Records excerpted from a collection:

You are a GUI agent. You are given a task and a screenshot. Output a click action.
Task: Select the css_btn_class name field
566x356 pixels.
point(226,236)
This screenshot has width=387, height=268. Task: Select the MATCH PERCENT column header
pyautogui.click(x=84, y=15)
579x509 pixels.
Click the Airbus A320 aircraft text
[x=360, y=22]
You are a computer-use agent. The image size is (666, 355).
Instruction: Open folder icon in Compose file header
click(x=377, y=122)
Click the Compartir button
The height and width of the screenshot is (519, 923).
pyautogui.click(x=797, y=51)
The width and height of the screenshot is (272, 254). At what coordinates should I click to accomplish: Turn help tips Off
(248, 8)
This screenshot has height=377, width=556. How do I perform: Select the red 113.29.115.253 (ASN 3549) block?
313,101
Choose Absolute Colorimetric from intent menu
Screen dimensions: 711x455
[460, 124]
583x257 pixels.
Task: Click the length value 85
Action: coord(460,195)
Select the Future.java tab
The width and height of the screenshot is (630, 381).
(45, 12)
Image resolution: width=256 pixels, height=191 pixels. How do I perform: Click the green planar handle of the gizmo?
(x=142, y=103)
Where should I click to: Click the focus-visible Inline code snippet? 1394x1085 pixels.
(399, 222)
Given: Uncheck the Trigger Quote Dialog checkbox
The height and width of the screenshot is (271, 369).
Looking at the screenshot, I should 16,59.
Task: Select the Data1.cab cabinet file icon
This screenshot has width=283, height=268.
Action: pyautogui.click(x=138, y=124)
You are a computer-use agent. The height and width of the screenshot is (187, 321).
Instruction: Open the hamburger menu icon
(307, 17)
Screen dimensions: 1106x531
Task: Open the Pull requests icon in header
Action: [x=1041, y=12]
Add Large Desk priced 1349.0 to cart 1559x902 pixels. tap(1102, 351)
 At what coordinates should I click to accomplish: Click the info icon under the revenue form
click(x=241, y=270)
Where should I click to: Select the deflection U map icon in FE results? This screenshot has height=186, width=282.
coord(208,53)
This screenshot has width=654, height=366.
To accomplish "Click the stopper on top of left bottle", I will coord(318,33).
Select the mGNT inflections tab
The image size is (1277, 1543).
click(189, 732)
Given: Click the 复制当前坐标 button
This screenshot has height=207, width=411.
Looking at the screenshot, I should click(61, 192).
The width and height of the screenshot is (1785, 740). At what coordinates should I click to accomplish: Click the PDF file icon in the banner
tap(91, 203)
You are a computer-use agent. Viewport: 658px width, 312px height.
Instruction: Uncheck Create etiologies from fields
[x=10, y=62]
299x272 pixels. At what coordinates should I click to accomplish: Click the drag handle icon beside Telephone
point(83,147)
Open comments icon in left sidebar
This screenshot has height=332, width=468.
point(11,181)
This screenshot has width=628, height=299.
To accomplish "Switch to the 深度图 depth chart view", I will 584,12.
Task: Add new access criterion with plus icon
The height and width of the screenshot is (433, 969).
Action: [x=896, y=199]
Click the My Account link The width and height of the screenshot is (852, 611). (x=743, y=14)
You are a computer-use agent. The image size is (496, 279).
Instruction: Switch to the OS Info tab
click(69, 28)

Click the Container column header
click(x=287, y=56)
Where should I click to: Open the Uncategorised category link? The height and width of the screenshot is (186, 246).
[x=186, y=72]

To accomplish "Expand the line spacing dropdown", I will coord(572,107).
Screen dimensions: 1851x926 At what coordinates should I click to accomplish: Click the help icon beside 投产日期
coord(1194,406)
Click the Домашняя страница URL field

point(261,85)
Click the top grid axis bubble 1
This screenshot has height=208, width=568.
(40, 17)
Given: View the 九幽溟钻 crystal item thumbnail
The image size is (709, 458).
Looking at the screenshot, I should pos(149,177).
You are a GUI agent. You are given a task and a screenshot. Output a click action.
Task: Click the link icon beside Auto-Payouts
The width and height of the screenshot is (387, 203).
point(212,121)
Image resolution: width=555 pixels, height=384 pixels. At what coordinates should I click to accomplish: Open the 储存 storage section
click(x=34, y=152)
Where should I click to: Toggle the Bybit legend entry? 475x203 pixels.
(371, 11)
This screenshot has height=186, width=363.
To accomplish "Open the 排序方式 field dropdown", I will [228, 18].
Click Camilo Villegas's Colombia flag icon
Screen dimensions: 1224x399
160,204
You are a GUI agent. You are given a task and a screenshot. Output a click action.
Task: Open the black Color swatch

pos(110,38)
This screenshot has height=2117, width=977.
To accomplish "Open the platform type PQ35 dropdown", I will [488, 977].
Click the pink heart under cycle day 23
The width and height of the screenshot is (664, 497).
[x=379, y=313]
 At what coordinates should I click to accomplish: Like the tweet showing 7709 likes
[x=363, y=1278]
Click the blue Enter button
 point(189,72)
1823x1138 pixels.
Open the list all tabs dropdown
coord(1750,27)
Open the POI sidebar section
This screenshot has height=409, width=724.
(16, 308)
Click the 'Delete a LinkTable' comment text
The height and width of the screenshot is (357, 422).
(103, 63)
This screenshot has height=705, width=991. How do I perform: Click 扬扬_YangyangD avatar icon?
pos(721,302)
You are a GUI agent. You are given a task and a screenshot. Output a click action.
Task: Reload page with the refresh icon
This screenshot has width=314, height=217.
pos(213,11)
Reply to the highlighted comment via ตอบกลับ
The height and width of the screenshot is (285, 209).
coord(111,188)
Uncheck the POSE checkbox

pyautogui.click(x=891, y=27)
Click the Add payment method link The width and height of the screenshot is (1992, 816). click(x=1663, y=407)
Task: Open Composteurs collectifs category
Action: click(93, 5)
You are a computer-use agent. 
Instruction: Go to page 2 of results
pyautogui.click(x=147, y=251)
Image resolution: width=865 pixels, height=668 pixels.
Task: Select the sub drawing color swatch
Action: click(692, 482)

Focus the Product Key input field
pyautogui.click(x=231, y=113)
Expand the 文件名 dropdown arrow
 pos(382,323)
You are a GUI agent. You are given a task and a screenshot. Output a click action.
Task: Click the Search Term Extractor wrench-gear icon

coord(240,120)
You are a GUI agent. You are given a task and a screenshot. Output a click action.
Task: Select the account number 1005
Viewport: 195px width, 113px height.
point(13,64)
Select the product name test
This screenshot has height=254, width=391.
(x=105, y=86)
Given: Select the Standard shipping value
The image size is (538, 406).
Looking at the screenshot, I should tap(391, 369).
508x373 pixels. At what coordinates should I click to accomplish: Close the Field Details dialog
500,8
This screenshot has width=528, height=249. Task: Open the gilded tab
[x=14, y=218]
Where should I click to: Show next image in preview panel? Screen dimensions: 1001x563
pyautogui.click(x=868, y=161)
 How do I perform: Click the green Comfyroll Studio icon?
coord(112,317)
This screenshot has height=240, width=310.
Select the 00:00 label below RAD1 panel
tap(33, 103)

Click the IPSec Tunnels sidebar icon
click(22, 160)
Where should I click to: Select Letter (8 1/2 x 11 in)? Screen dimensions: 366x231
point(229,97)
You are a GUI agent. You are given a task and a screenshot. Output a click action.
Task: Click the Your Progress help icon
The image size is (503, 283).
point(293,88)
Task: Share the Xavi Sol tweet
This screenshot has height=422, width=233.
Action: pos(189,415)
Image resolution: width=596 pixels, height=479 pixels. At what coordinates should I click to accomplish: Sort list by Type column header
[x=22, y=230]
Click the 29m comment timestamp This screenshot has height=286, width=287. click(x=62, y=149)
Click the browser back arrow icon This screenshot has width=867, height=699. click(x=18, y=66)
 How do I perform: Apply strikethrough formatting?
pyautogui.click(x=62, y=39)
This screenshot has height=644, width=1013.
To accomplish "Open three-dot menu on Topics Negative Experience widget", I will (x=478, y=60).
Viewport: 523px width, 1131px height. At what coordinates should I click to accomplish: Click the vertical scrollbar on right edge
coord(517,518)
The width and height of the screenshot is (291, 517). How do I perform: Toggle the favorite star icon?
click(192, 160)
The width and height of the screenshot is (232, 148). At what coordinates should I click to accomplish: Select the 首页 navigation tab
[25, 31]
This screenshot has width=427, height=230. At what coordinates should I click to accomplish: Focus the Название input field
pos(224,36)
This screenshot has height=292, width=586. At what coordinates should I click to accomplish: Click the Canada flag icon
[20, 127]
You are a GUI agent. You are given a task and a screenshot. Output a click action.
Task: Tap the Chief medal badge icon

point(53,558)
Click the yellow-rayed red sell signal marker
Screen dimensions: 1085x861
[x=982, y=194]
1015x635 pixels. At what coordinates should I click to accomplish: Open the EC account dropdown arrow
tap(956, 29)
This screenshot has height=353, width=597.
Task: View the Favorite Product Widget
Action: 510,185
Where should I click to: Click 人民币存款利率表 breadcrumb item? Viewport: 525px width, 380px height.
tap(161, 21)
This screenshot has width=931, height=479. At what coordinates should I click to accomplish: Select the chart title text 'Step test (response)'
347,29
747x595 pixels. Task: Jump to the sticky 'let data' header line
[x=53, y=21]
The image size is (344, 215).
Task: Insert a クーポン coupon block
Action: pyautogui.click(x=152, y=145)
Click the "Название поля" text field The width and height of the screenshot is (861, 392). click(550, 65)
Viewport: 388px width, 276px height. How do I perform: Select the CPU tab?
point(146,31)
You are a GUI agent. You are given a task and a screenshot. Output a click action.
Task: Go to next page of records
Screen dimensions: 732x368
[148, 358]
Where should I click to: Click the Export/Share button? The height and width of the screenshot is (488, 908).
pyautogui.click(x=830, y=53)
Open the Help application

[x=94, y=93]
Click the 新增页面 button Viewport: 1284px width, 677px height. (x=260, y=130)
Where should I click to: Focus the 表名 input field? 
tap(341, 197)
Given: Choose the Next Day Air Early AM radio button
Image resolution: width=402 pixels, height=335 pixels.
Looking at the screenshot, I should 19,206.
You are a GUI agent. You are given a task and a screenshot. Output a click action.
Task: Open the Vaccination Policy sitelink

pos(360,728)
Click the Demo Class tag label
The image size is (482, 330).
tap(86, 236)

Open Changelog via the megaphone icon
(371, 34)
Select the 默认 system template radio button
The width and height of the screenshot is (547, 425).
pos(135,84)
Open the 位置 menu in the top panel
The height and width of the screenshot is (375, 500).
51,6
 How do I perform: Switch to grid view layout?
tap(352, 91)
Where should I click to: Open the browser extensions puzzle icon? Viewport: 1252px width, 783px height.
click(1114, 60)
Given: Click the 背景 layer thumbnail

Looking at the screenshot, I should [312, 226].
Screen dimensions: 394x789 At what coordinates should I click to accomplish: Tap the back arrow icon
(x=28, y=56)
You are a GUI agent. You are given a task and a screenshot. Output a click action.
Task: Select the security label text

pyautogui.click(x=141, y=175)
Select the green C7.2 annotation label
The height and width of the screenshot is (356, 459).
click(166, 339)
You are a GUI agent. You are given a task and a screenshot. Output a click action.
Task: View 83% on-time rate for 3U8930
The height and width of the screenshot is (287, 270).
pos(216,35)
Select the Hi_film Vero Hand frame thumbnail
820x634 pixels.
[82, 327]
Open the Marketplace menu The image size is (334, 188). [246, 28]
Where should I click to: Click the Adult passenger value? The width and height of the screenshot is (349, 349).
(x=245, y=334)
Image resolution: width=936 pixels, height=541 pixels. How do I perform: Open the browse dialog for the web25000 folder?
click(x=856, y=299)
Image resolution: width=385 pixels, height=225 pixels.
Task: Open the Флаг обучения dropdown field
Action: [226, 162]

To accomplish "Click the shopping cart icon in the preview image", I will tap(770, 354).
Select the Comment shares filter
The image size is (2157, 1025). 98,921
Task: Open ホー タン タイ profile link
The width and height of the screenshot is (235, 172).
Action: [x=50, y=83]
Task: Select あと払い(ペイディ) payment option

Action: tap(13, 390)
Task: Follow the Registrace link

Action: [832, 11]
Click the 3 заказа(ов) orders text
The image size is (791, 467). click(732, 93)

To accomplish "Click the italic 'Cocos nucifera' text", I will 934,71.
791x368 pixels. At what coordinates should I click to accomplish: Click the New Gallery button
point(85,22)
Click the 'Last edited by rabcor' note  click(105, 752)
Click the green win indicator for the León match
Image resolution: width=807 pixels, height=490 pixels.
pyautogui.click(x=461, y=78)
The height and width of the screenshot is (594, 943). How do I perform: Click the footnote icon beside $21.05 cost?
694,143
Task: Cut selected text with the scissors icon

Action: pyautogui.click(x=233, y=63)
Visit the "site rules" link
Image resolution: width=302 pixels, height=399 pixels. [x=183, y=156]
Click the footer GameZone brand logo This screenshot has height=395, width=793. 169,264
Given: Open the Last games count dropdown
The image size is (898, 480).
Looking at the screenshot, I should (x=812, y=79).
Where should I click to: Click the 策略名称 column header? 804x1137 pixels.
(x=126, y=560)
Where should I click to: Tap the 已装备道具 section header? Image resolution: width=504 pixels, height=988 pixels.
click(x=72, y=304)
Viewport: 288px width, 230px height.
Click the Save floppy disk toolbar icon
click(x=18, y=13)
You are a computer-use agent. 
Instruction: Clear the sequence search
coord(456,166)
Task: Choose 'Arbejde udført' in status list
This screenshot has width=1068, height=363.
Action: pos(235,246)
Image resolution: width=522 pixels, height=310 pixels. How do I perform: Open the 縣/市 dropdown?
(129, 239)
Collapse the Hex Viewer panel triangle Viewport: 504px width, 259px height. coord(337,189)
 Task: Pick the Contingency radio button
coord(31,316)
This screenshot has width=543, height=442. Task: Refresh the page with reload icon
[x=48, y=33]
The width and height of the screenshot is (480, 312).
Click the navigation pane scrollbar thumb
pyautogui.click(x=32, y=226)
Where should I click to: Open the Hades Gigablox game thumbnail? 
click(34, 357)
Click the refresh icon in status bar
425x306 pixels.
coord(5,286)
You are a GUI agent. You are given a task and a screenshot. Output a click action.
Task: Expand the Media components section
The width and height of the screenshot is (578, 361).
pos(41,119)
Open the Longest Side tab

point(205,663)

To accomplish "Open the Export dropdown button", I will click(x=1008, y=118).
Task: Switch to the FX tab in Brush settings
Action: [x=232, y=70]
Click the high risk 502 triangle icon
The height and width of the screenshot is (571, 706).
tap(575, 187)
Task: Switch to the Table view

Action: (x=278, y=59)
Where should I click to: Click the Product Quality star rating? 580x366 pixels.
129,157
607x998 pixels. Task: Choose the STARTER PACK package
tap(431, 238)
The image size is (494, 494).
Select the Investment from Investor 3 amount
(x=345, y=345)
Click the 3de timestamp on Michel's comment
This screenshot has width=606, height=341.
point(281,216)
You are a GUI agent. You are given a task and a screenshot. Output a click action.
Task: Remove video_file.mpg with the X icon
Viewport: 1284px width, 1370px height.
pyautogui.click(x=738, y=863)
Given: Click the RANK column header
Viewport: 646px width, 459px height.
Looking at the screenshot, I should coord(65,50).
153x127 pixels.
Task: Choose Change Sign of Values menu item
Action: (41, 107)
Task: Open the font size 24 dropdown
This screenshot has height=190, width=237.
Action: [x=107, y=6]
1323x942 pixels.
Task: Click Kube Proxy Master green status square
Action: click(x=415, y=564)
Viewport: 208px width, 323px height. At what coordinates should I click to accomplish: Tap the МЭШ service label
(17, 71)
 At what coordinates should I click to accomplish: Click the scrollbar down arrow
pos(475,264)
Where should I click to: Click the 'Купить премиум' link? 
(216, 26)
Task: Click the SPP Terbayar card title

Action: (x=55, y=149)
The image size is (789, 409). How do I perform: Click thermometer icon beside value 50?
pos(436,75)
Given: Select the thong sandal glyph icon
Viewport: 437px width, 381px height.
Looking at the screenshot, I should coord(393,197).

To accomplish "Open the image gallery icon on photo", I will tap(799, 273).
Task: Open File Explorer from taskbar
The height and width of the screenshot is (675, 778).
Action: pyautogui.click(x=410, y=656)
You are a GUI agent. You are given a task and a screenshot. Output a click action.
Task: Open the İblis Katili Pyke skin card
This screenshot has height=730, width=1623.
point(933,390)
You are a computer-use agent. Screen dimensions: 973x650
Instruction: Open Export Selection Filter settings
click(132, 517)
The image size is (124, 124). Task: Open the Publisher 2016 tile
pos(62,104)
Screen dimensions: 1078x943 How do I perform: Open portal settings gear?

> _Exercise instructions_: Where a line above contains the word "name", show that line.

> _Response area_:
Task: Select the css_btn_class name field
Select the product name test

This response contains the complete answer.